Story at a glance:
- Scientists want to refreeze the Arctic.
- The arctic’s warming in the last 30 years could trigger disastrous changes to our weather systems.
- The Arctic has warmed at a rate that is three times faster than the global average.
Scientists want to refreeze the Arctic as it is melting faster than they had anticipated.
A report from the Climate Crisis Advisory Group (CCAG) is warning that the Arctic’s warming in the last 30 years could trigger more disastrous changes to our weather systems.
Scientists say the Arctic is “ground zero” for "cascading climate impacts across the planet” — events already seen in places like the U.S. and Canada with severe heat waves and in Germany and China with flooding, SKY News reported.
The report was published the same day U.S. climate envoy John Kerry warned that "this is not the last chance for survival, but it is the last chance to minimise the damages and the changes on planet Earth."
"We have to ramp up, Tony," Kerry said to former U.K. prime minister Tony Blair at a Science Museum webinar. "But I am confident that we're going to have breakthroughs that are going to help facilitate this effort."
The Arctic has warmed at a rate that is three times faster (at a rate of 0.81C per decade) than the global average (0.23C), according to the study.

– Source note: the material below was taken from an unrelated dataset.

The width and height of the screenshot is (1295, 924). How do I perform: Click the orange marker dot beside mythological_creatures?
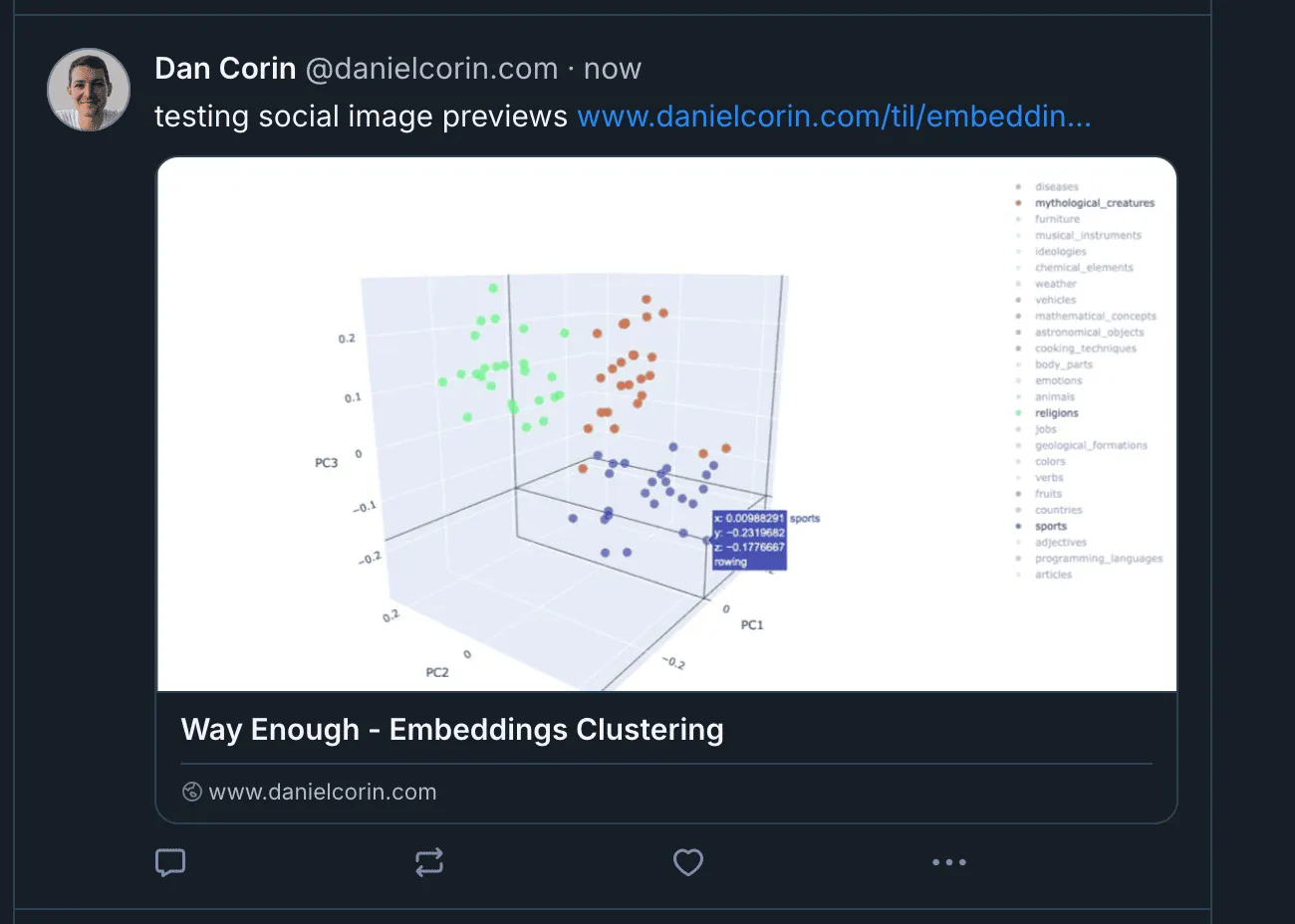(x=1018, y=202)
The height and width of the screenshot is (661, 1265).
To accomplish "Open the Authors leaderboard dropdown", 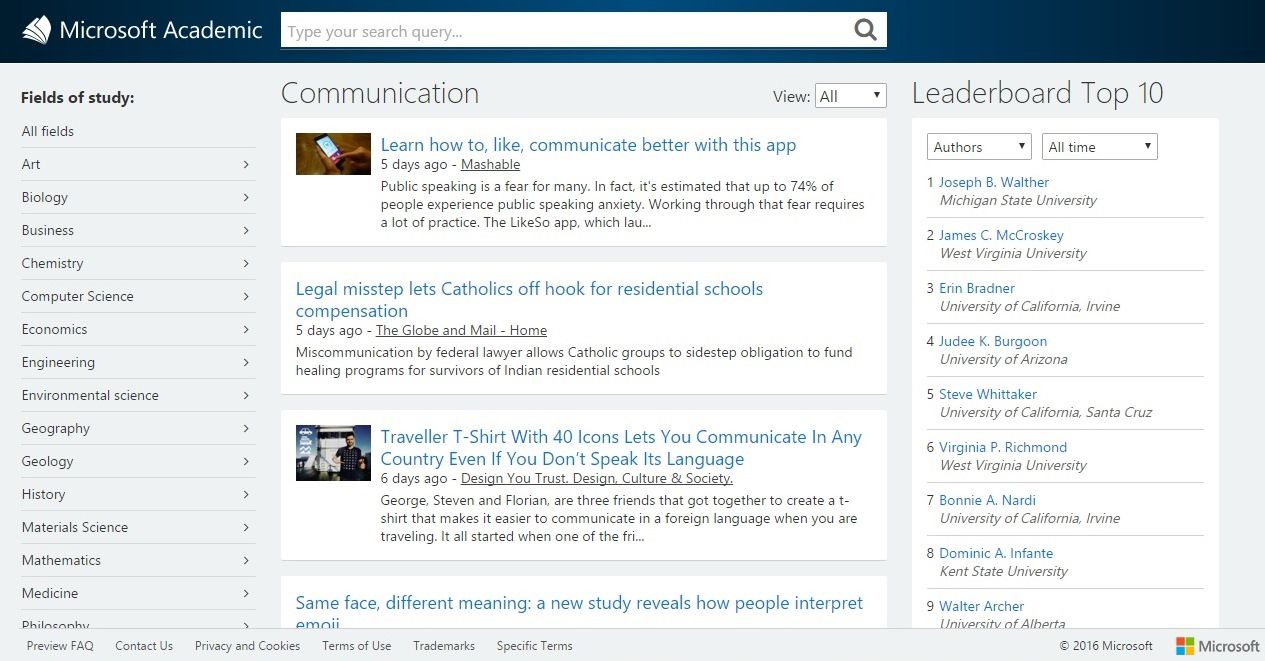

Scientist David King is chair of the CCAG, a group of climate-related experts, and said he the group trying to provide a scientific solution towards repairing the climate.
"We can manage this," he said. "I believe we've got five years to set in train a whole series of a program of work. We will have a safe future for mankind going well into the next century."
"[Otherwise,] we are looking at a situation in the near future that is really to too grim to to contemplate," he said.
One of those solutions is to refreeze the Arctic by creating white cloud cover that will come over the Arctic Sea during the three months of the polar summer.
The reflective sunlight will help the Arctic sea retain snow throughout the summer from the winter season.
"And if we could just repeat that every year for the coming 20 or 30 years, then we might manage to create the ice cover that is needed to protect the Arctic Sea," he told Sky News.